When the qatar government announced a project-management training course for some of its officials last month, it was frank about why the course was urgently needed.
“The National Development Strategy 2011-2016 calls for individuals and teams within government to work in ways that may be new to them,” the General Secretariat for Development Planning said in a statement.
The course will introduce participants to key management concepts such as time, cost, quality and results, and teach them how to handle changes to projects after they have been launched.
Qatar’s huge infrastructure build-up to the World Cup will see the government spending about $140bn through 2022, promising to transform the tiny, gas-rich country.
This has had international contractors, consultants and suppliers flocking to Qatar in the hope of securing lucrative construction and equipment contracts.
However, Qatar is discovering that its vast wealth alone is not enough to push forward its 2022 World Cup build-up. To avoid waste and confusion, the country of just 1.9 million people will need to develop or hire management expertise on a scale that would challenge much bigger nations.
For the next decade, much of the capital Doha will resemble a giant construction site, putting pressure on the small non-energy economy, the arid environment and the social fabric — some religiously-conservative Qataris are apprehensive about the influx of foreign workers who will build the projects.
Due to these obstacles, foreign companies bidding for the projects are already discovering that the business opportunities are not necessarily as attractive as they seem.
“Delays and inadequate execution of the investment programme entail significant reputational risk for Qatar,” says Rupert Booth, senior economist at construction design consultant Atkins in Doha.
Qatar’s construction plans include a $36bn rail system, a new airport that will cost $17.5bn, a $7.4bn seaport, hundreds of kilometres of major new roads and an overall urban makeover.
Many of the projects will prepare the country to host the 2022 World Cup soccer tournament, which the government hopes will seal Qatar’s arrival as a top global travel destination.
“I do not think there has been as comparatively ambitious an infrastructure roll-out in such a small place, in such a short period of time,” says one Doha-based economist at a financial institution, declining to be named under briefing rules. “There is just no precedent for this.”
Since Qatar is one of the world’s richest countries, money does not look likely to be a problem. Over the past three fiscal years alone, the government’s budget surplus has totalled over $33bn; other sources of financing will include foreign and domestic borrowing, the retained earnings of state-owned companies and private sector investment.
However, completing projects on time may be a problem. Two years after Qatar won the right to host the World Cup, little work on many of the mega projects has actually started, disappointing some businessmen who flocked to the country to seek contracts.
“We are all expecting a tsunami of work to come in.
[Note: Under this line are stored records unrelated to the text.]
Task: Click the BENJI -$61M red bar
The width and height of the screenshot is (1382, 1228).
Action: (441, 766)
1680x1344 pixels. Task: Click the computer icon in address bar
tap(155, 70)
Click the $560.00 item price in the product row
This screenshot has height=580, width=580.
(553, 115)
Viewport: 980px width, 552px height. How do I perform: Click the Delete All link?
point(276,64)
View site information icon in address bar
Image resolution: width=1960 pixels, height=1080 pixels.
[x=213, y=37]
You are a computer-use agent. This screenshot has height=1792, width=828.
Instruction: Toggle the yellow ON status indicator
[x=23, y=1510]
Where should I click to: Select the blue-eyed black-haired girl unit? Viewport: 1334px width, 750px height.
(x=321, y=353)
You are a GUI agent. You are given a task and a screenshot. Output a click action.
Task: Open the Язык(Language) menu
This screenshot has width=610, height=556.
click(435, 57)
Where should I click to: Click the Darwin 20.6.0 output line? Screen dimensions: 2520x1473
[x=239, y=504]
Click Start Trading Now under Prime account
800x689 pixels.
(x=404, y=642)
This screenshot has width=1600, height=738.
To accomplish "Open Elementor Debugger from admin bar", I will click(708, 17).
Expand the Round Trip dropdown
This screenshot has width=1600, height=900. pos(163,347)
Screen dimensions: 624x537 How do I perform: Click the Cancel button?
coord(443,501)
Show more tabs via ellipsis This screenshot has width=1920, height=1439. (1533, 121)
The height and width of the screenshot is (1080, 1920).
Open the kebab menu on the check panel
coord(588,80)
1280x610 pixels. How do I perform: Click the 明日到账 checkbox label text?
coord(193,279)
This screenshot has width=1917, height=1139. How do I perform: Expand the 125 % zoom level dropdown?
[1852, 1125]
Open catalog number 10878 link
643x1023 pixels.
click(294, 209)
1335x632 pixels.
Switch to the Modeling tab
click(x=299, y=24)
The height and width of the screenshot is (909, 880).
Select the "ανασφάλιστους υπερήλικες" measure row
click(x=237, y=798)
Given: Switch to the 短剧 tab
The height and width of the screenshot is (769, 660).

But we expected it to start last year,” one Doha-based construction consultant says, declining to be named due to the political sensitivity of his remarks.
Design changes have already led to delays in building the new airport, which is to accommodate 50 million passengers a year and boast onyx countertops, sunken gardens, a mosque complex, squash courts and a swimming pool. The project is now estimated to cost $3bn more than originally anticipated.